Here's the rather excellent article, by Guttertalk, reproduced in full. Oh and don't forget to explore the wonderful Game Cabaret further, there's a lot of great posts which deserve a read!Resident Evil 5 - No Changes After Racism Charges
Posted: 04 Jun 2008 12:33 PM CDT
"After charges of racism, the Resident Evil 5 team made no changes to the game. Anyone who works in the U.S. for a company of almost any size has probably had training on sexism in the workplace. The point that is made time and time again [as I have had about 4 of these sessions at different places] is that sexism is not a matter of intent but of perception. Argue with that if you want, but that is the definition.The point is that it is not up to the speaker to decide what is sexism but the victim. So does this logic apply to other forms of prejudice. And there is a simple explanation for this perspective: it is possible for us to speak or act in a way that is offensive even though we might not mean it as such. But ignorance does not cut the prejudice to a less harmful dosage. It is simply then unintentional racism.
For example, years ago, I was at a small party of about 25 people in Indiana. There's one who has smoked and drinked a bit, so he's talking loudly and says something about a "porch monkey." The party was almost entirely white. Almost. Two black men were there and became irate. The woman hosting the party talked to them, aware of their anger and then went to the guy and explained that he had been offensive. I believed the guy when he said he had no idea that "porch monkey" was a prejudiced term . . . he thought it just referred to yard statues. He wasn't even aware of the black men or talking about them. He apologized profusely. The black men accepted it, although they were amazed that someone would claim to be so ignorant. It was a clear tale of different experiences for it is possible for some to speak and behave in a biased way without knowing the meaning behind it. I doubt that the Capcom team intended racism. But it's the context and perspective of the victim that matters. Sure, white guys get killed in games all the time. It doesn't matter if no one said anything about Latinos getting shot in other games.

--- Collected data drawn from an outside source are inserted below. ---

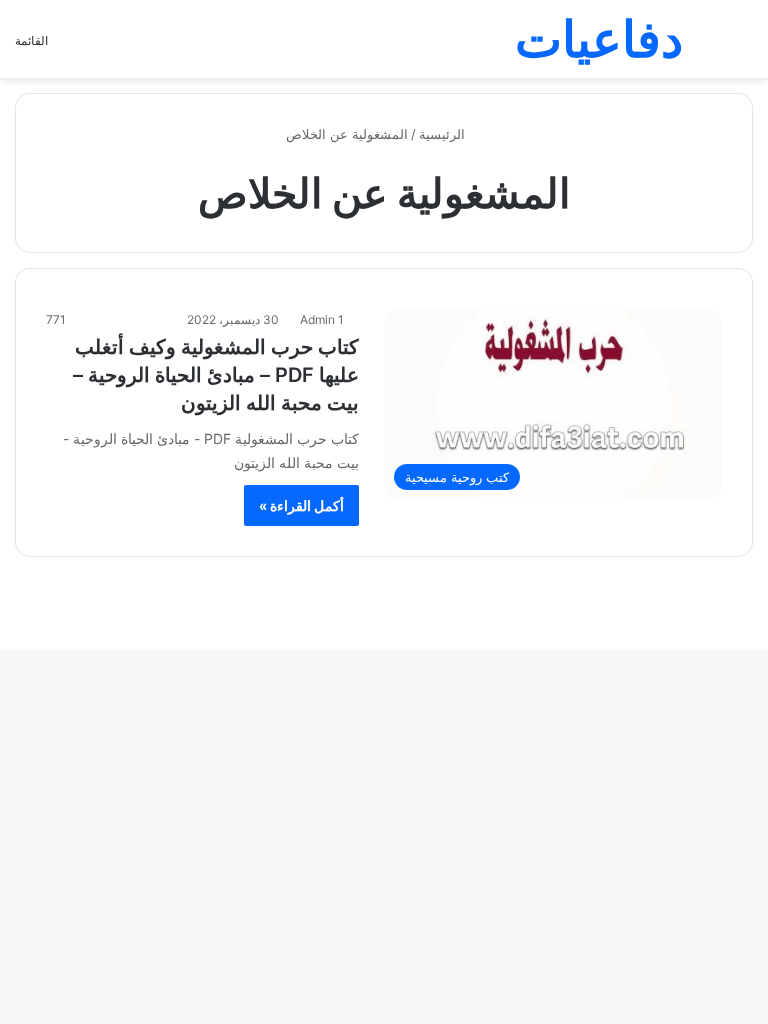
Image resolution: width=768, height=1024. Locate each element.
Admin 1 (322, 319)
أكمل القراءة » (301, 505)
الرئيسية (444, 134)
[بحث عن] (743, 46)
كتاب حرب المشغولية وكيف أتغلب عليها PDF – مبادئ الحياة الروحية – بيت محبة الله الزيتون (216, 375)
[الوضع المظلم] (708, 46)
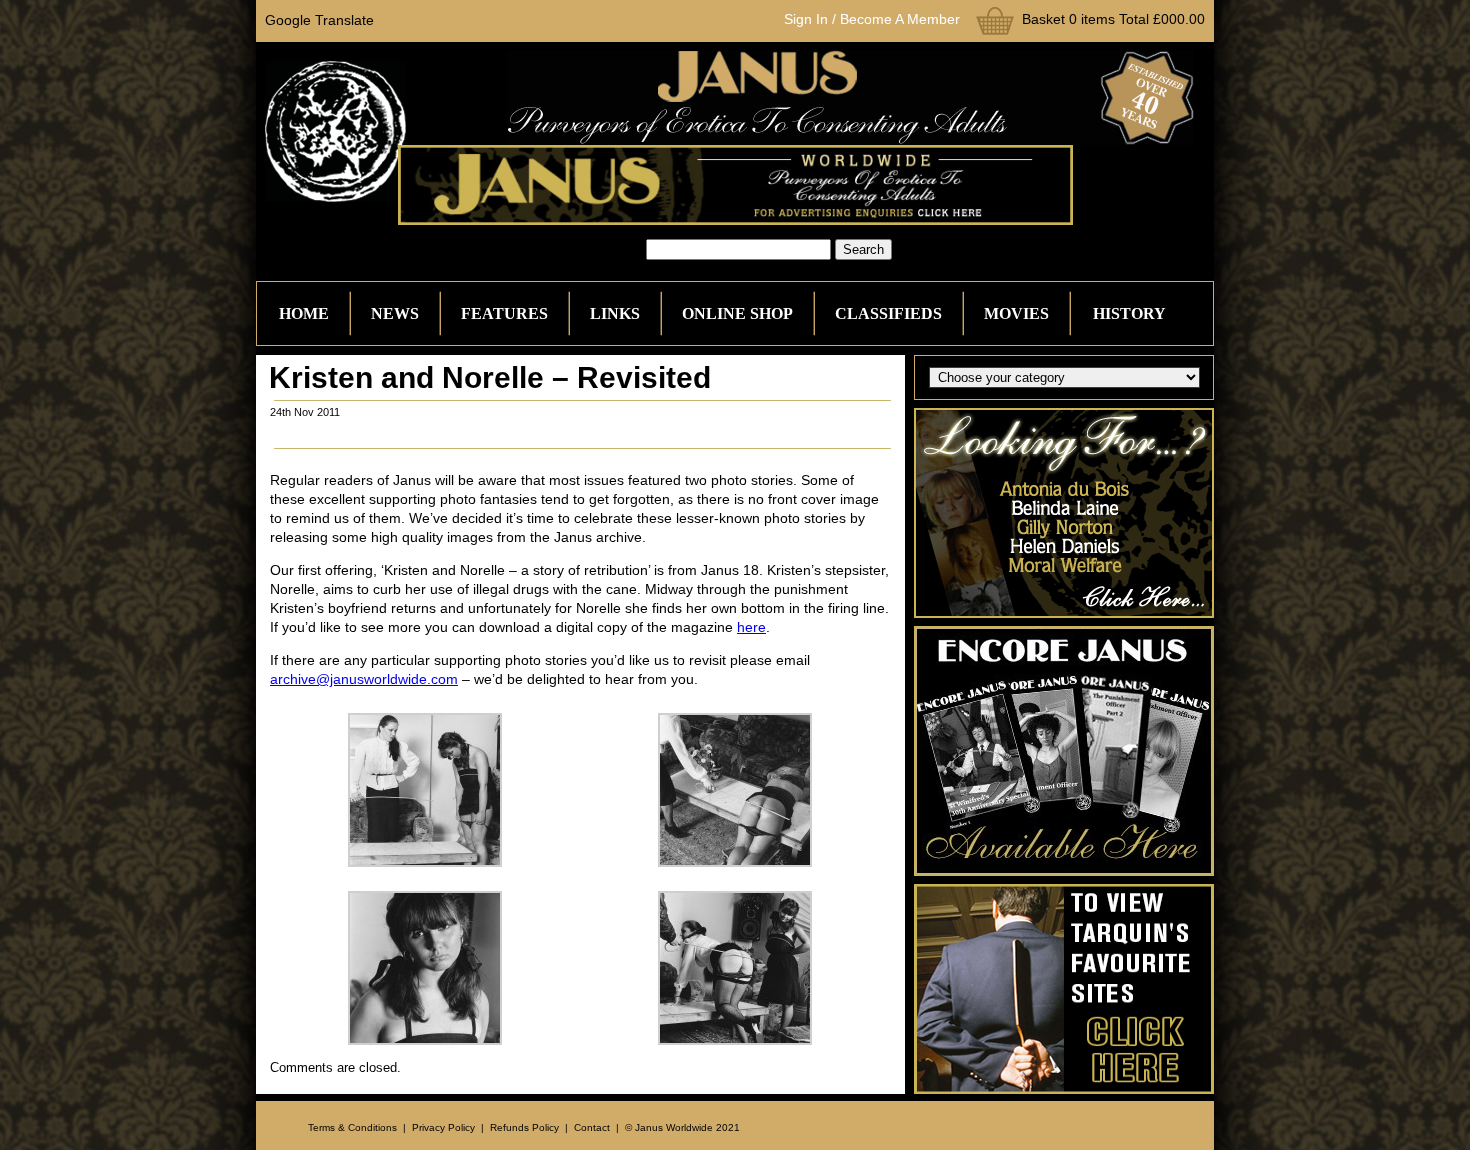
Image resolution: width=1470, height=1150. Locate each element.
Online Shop (737, 313)
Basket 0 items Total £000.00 (1113, 19)
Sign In (806, 19)
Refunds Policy (524, 1127)
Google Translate (319, 20)
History (1129, 313)
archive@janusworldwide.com (364, 679)
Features (504, 313)
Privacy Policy (443, 1127)
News (395, 313)
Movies (1016, 313)
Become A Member (900, 19)
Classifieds (888, 313)
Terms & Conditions (352, 1127)
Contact (592, 1127)
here (751, 627)
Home (304, 313)
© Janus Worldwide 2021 (682, 1127)
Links (615, 313)
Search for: (610, 249)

There were ways to address the issue without throwing the game to wayside and starting over. For them to disregard the complaints is a worse action, one done not ignorance but in purposeful defiance. The original charge of racism against Resident Evil 5 seems no different than Sony's "white is coming" ad.But their response would be, thus, be the same if Sony hadn't pulled the ad but stayed with that campaign. I honestly don't believe that Jun Takeuchi is racist, but I think the game's racist perceptions are valid.

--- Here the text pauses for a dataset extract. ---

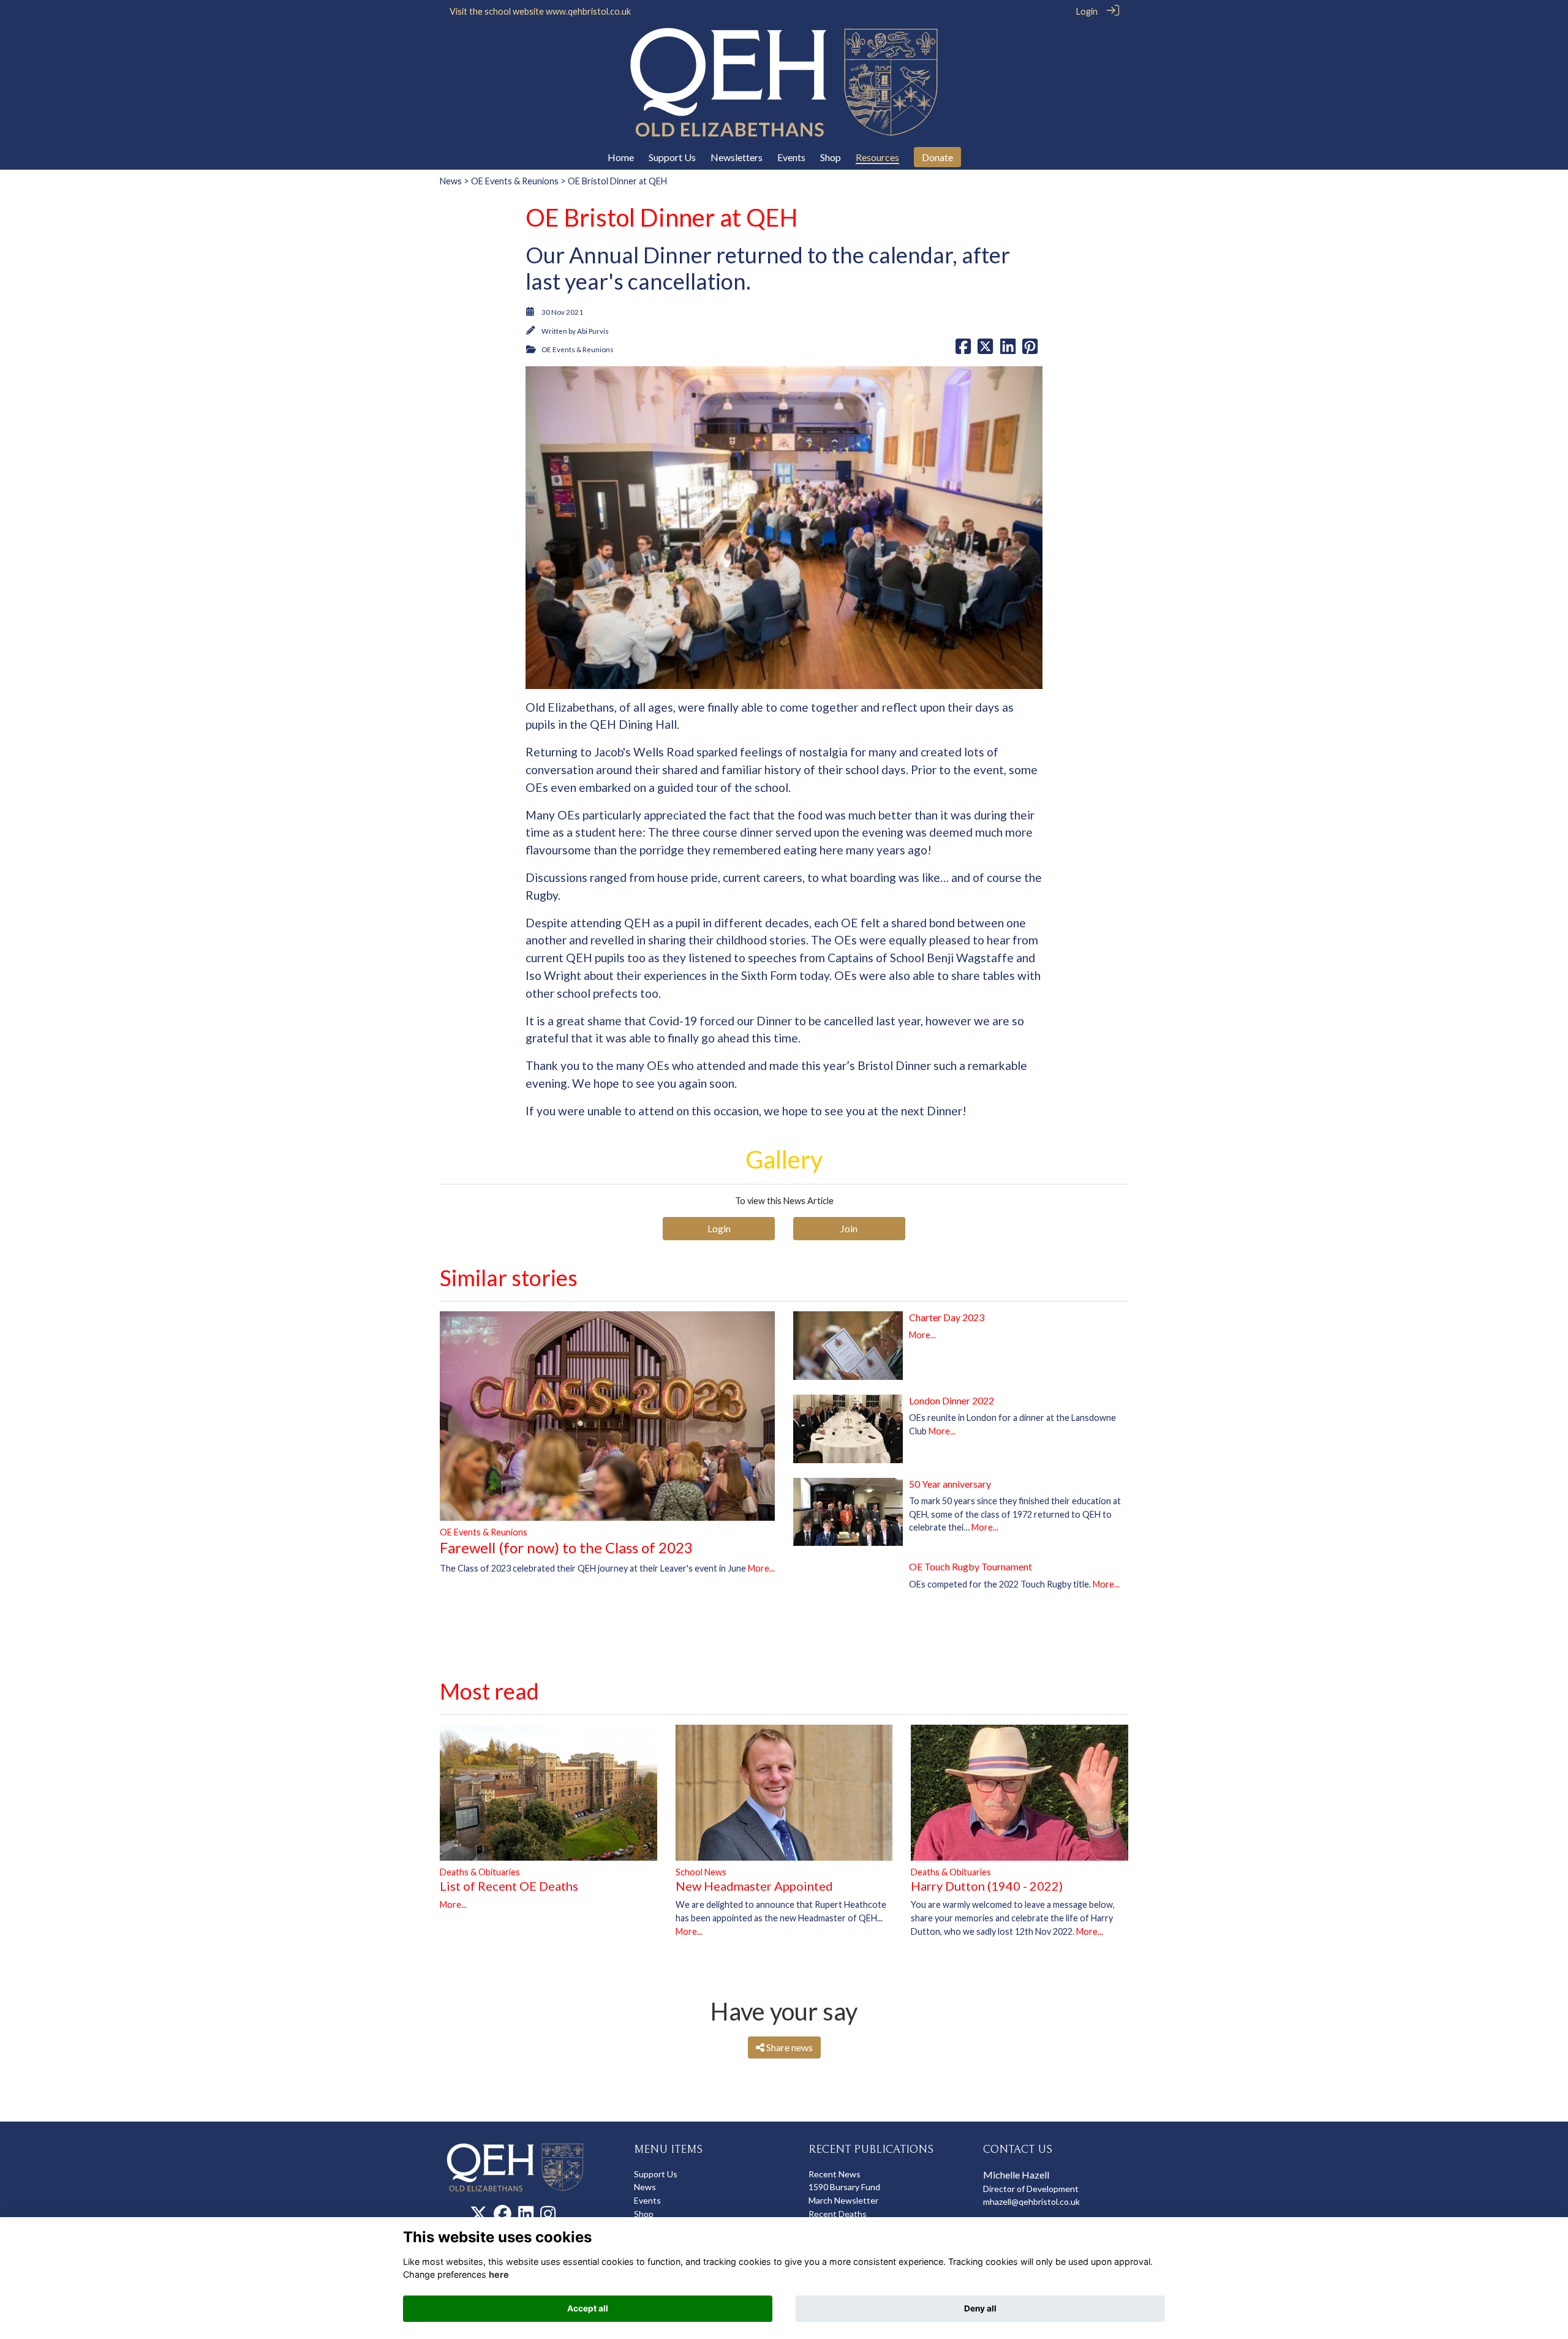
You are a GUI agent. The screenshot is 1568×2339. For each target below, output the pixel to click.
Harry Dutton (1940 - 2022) (987, 1885)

I also think it's mistake to judge racism by claiming that it wasn't intended. We know that racism is often expressed in coded but ambiguous terms. I've seen it in play, learning that "welfare" and other terms are loaded, with a wry smile or subtle expression to convey the real meaning. We've seen the "dog whistle" messages at work in the U.S. this campaign season. Whether we like it or not, the victims get the first right of refusal, however inconvenient that may be to some. This is the price of history, which can't be conveniently wiped away within a generation and after happy-happy-joy-joy political speeches."